> _DESCRIPTION OF THE TASK_
The records that follow must be repeated verbatim, every one of them.

********

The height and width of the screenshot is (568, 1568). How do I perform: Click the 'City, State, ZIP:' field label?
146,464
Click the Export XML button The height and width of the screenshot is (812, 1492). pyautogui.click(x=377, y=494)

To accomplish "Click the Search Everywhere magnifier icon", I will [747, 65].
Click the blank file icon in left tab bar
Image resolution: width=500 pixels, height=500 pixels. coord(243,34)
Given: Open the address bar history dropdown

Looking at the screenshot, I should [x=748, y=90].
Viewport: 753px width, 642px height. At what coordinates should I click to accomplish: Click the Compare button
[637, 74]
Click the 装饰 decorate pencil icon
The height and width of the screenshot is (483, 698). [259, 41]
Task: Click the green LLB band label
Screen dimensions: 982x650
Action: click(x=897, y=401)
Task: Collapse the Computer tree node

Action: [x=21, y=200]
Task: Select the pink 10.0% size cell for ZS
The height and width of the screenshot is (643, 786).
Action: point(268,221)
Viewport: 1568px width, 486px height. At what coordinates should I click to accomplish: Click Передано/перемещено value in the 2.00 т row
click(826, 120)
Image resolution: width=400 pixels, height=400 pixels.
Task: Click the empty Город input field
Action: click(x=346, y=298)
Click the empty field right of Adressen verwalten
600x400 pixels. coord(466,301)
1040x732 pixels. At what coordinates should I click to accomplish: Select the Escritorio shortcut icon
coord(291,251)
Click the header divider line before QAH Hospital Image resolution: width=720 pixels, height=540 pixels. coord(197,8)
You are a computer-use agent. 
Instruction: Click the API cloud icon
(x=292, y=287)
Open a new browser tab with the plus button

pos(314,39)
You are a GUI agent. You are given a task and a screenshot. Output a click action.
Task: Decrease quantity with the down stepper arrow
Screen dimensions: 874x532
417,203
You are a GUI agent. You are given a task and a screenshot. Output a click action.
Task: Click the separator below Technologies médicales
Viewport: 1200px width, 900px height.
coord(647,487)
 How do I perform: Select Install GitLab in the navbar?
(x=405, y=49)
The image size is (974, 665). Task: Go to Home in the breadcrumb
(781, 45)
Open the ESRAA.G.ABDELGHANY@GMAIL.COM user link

********

> _ANSWER TO THIS TASK_
The height and width of the screenshot is (568, 1568). How do I perform: Click the 'City, State, ZIP:' field label?
146,464
Click the Export XML button The height and width of the screenshot is (812, 1492). pyautogui.click(x=377, y=494)

To accomplish "Click the Search Everywhere magnifier icon", I will [747, 65].
Click the blank file icon in left tab bar
Image resolution: width=500 pixels, height=500 pixels. coord(243,34)
Given: Open the address bar history dropdown

Looking at the screenshot, I should [x=748, y=90].
Viewport: 753px width, 642px height. At what coordinates should I click to accomplish: Click the Compare button
[637, 74]
Click the 装饰 decorate pencil icon
The height and width of the screenshot is (483, 698). [259, 41]
Task: Click the green LLB band label
Screen dimensions: 982x650
Action: click(x=897, y=401)
Task: Collapse the Computer tree node

Action: [x=21, y=200]
Task: Select the pink 10.0% size cell for ZS
The height and width of the screenshot is (643, 786).
Action: point(268,221)
Viewport: 1568px width, 486px height. At what coordinates should I click to accomplish: Click Передано/перемещено value in the 2.00 т row
click(826, 120)
Image resolution: width=400 pixels, height=400 pixels.
Task: Click the empty Город input field
Action: click(x=346, y=298)
Click the empty field right of Adressen verwalten
600x400 pixels. coord(466,301)
1040x732 pixels. At what coordinates should I click to accomplish: Select the Escritorio shortcut icon
coord(291,251)
Click the header divider line before QAH Hospital Image resolution: width=720 pixels, height=540 pixels. coord(197,8)
You are a computer-use agent. 
Instruction: Click the API cloud icon
(x=292, y=287)
Open a new browser tab with the plus button

pos(314,39)
You are a GUI agent. You are given a task and a screenshot. Output a click action.
Task: Decrease quantity with the down stepper arrow
Screen dimensions: 874x532
417,203
You are a GUI agent. You are given a task and a screenshot. Output a click action.
Task: Click the separator below Technologies médicales
Viewport: 1200px width, 900px height.
coord(647,487)
 How do I perform: Select Install GitLab in the navbar?
(x=405, y=49)
The image size is (974, 665). Task: Go to Home in the breadcrumb
(781, 45)
Open the ESRAA.G.ABDELGHANY@GMAIL.COM user link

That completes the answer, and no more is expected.